Self-graded work. If the author writes the tests, you’re measuring the author’s confidence, not correctness. Separate the roles.
Optional security. At agent volume, “we’ll add scanning later” means shipping vulnerabilities now.
Premature orchestration. Don’t reach for a multi-agent framework on day one. Start with a single PEV loop and one human boundary; add roles when a specific failure mode demands one.

A production-readiness checklist

Before you point an agentic loop at a repo that matters:

[ ] Planning produces a reviewable, structured spec with explicit non_goals and acceptance_criteria.
[ ] The agent surfaces ambiguity as questions instead of guessing.
[ ] Every run executes in an isolated, disposable worktree.
[ ] The execution sandbox has least-privilege filesystem/network/credential access.
[ ] The verify gate is independent of the author and includes tests with a coverage floor, type checks, linting, security scanning, and dependency auditing.
[ ] Tests are written from acceptance criteria, not from the author’s code.
[ ] Humans sit at exactly three boundaries: plan approval, verify escalation, merge.
[ ] A passing gate produces a PR, never an auto-merge.
[ ] Every run emits an immutable, queryable audit trail.
[ ] You can answer “what happened and why” for any agent-made change.

Where this leaves you

Agentic engineering isn’t about replacing developers — it’s about multiplying what one developer can responsibly oversee.

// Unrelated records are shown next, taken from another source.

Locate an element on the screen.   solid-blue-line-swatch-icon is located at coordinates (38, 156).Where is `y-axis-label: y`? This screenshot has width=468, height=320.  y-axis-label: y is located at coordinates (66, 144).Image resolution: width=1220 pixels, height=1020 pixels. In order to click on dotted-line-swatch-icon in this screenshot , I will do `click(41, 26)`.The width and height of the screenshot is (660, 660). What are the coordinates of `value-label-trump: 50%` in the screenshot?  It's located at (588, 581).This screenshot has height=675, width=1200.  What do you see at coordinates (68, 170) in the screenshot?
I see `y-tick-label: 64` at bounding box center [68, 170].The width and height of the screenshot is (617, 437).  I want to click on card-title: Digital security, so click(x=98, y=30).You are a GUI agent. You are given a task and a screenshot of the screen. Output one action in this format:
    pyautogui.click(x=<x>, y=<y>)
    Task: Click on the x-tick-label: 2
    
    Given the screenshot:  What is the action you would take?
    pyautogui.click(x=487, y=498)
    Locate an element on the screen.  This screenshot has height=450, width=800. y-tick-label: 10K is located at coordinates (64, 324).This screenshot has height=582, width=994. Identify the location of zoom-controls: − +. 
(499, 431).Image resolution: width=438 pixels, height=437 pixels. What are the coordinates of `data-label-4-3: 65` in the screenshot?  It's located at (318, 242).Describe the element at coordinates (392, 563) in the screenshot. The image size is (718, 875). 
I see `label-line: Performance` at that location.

The teams pulling ahead aren’t the ones who let agents run wildest; they’re the ones who turned “prompt and hope” into Plan → Execute → Verify, kept humans at the boundaries where their judgment compounds, and made every run accountable.

That’s the whole discipline. The agents will keep getting better. The engineering — the plan, the isolation, the gate, the oversight, the trail — is the part that’s yours, and it’s the part that decides whether all that capability ships value or ships slop.